Wien hilft Hanoi bei der Stadtentwicklung

Neuer moderner Stadtteil, neues Straßenbahnnetz, eine U-Bahnlinie und neues Abfallwirtschaftskonzept

Wien (OTS) - Eine vietnamesische Delegation unter der Leitung von Stadtbaudirektor Nghiem Xuan Dat hat diese Woche in Wien eine Erkundigungstour unternommen. Stadtbaudirektor Gerhard Weber, der das EU-Projekt "Hanoi towards the future" im Dezember 2002 begonnen und maßgeblich inhaltlich und organisatorisch betreut hat, begrüßte die Delegation. Auf dem Programm standen u. a. die Besichtigung der Müllverbrennungsanlage Spittelau, der Besuch des Wiener Hafens, Informationsvorträge bei den Wiener Linien in der Zentrale in Erdberg sowie ein Informationsaustausch mit Vizebürgermeister Dr. Sepp Rieder.

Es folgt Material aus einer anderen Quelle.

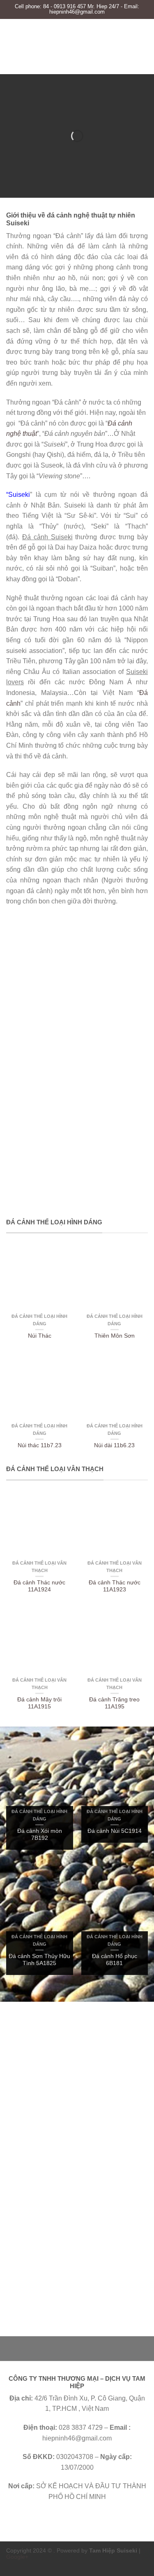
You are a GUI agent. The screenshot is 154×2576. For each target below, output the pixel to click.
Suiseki (19, 494)
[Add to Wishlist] (63, 1256)
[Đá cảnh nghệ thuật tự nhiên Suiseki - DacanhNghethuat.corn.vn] (76, 46)
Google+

Neuer Stadtteil nach Wiener Vorbild entsteht mitten in Vietnams Hauptstadt

In den nächsten Jahren wird in Hanoi auf 200 Hektar nach Wiener Vorbild ein neues Stadtviertel entstehen. Sozialer Wohnbau und ein riesiges modernes Einkaufszentrum sollen dabei zentrale Bestandteil des neuen Stadtteils sein. Zwecks Verwirklichung dieses Projektes und der Umsetzung weiterer Projekte wie zum Beispiel die Errichtung eines neuen Straßenbahnnetzes und einer U-Bahnlinie haben sich Experten aus den Bereichen Wirtschaft, Umweltschutz und Verkehr der Städte Hanoi, Wien und Hannover (eine weitere EU-Partnerschaftsstadt in diesem Projekt) in mehreren Workshops beraten und diskutiert. In Kürze werden die sogenannten Businesspläne fertig gestellt sein.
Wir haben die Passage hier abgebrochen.